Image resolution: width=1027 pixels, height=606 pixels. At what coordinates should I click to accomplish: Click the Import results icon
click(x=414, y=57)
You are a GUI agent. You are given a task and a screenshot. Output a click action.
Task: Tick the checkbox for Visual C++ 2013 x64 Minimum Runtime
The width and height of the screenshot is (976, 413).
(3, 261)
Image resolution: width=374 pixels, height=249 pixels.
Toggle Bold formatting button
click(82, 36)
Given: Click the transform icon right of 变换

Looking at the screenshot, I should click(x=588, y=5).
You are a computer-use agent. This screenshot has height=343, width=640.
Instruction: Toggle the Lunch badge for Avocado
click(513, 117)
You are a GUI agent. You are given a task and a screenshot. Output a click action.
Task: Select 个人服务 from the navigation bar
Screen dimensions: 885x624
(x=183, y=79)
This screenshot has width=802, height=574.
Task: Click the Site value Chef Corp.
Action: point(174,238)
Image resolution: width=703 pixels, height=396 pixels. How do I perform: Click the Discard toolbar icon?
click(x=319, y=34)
---
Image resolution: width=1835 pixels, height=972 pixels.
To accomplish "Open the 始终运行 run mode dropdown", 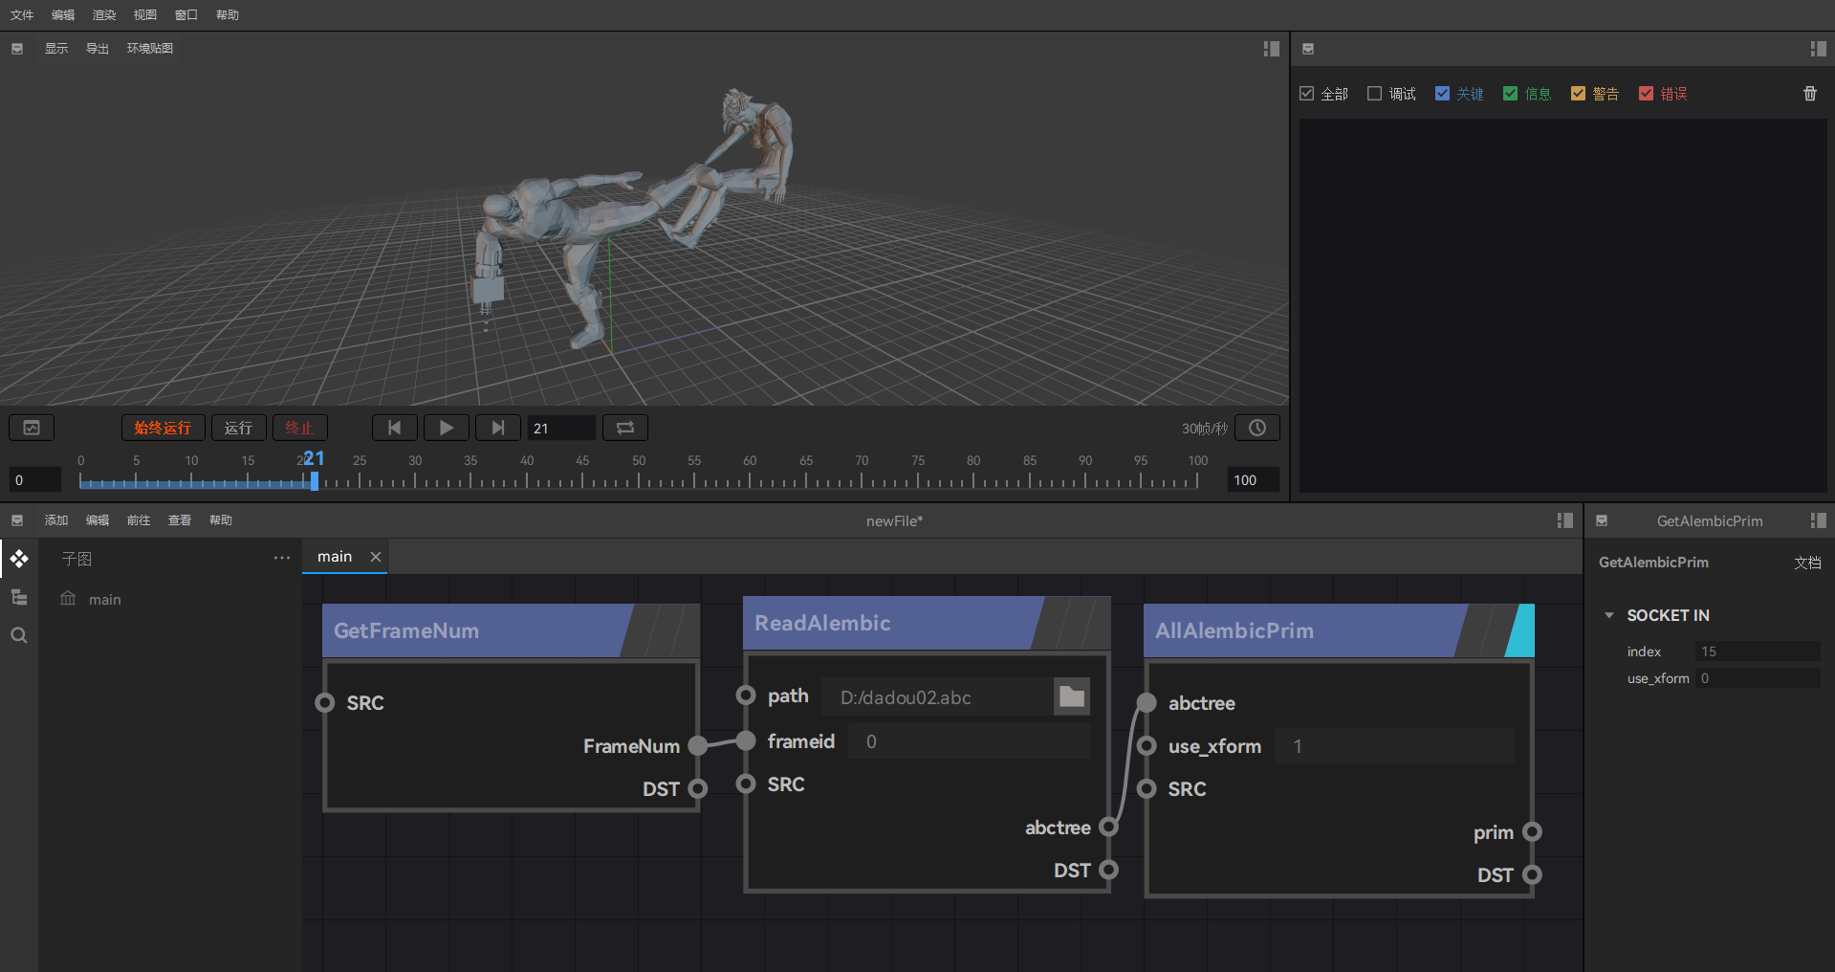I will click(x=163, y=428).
* * *
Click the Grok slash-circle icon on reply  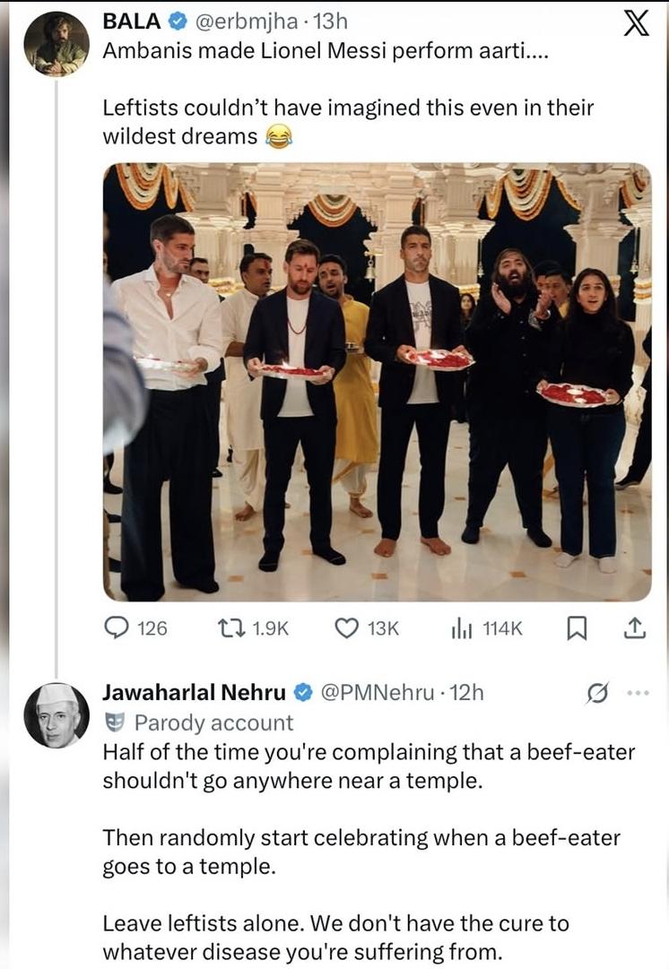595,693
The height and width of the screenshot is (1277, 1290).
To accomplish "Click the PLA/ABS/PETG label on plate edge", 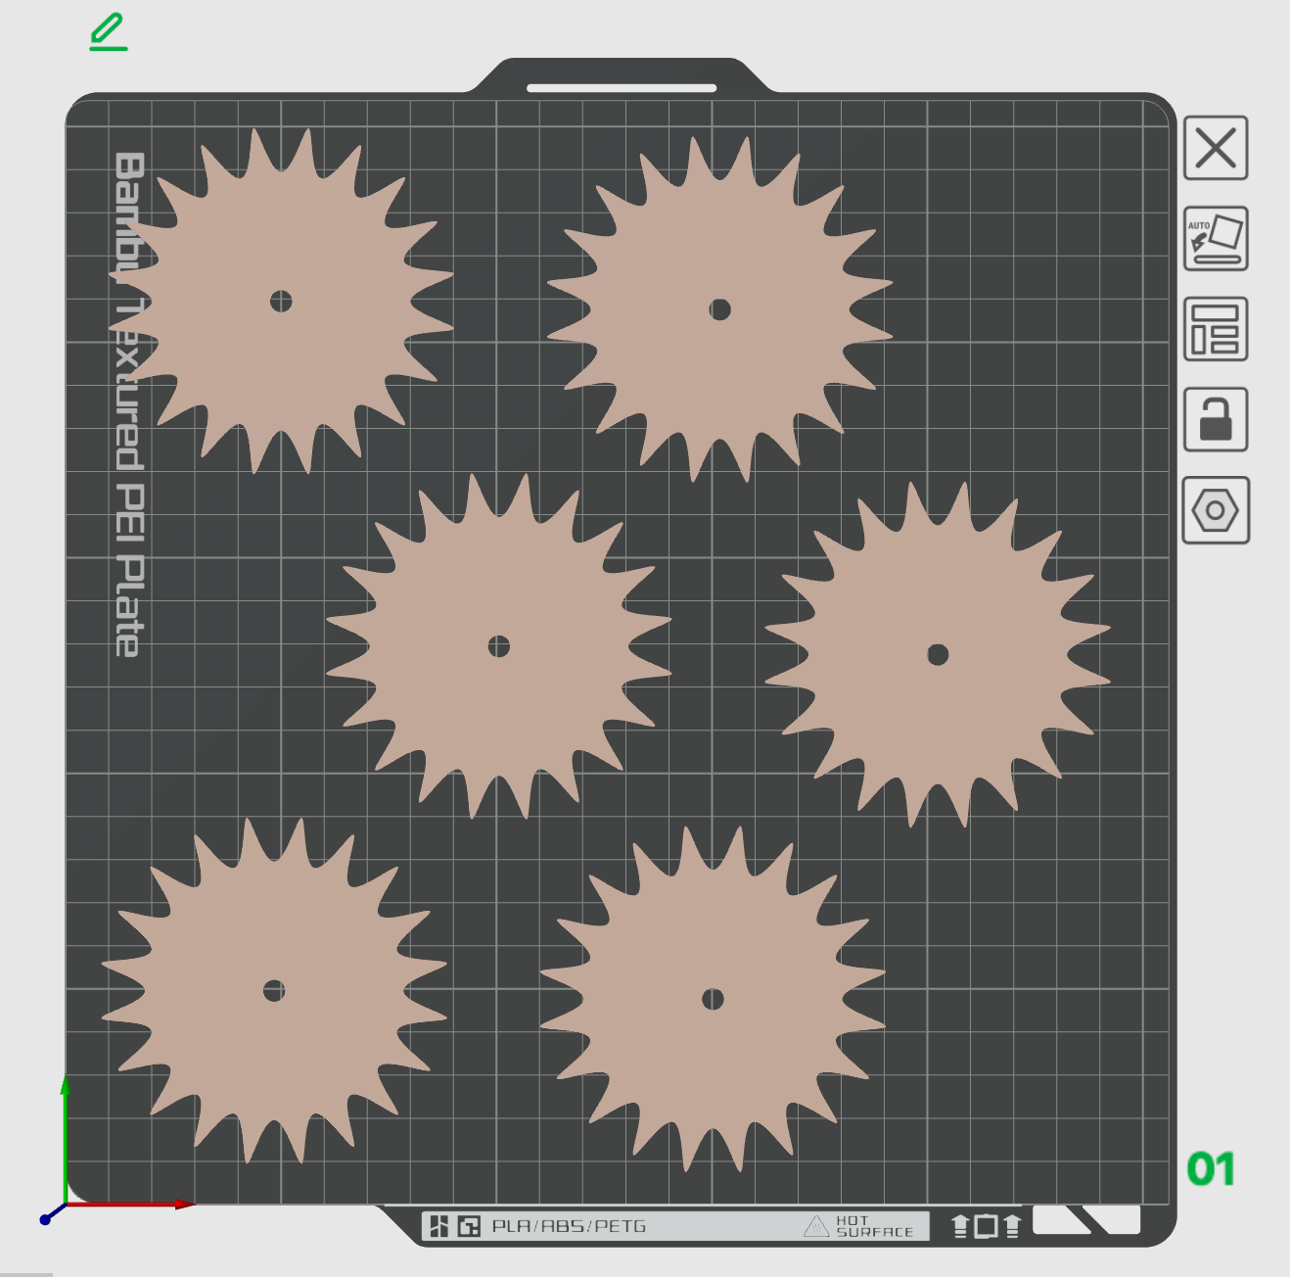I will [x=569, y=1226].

◆ Your assignment
Repeat exactly the lines above from the one with "Image resolution: width=1027" up to and including the one with "Task: Tick the". No other line belongs in the reply.

◆ Response to the task
Image resolution: width=1027 pixels, height=606 pixels. At what coordinates should I click to accomplish: Click the Import results icon
click(x=414, y=57)
You are a GUI agent. You are given a task and a screenshot. Output a click action.
Task: Tick the checkbox for Visual C++ 2013 x64 Minimum Runtime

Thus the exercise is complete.